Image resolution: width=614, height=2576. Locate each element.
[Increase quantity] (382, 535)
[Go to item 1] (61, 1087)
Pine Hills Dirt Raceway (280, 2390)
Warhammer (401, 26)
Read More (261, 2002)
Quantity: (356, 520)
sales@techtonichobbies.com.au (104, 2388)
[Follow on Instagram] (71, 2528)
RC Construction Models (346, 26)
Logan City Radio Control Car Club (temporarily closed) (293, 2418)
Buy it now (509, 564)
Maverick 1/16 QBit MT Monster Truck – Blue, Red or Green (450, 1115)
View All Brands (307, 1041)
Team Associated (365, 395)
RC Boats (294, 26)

================================

*THE PROBLEM:* Skip all lines ahead of the one containing "Maverick 1/16 QBit". Reproduce that line and the remainder of the listing above exactly.

*RESULT OF THE TASK:*
Maverick 1/16 QBit MT Monster Truck – Blue, Red or Green (450, 1115)
View All Brands (307, 1041)
Team Associated (365, 395)
RC Boats (294, 26)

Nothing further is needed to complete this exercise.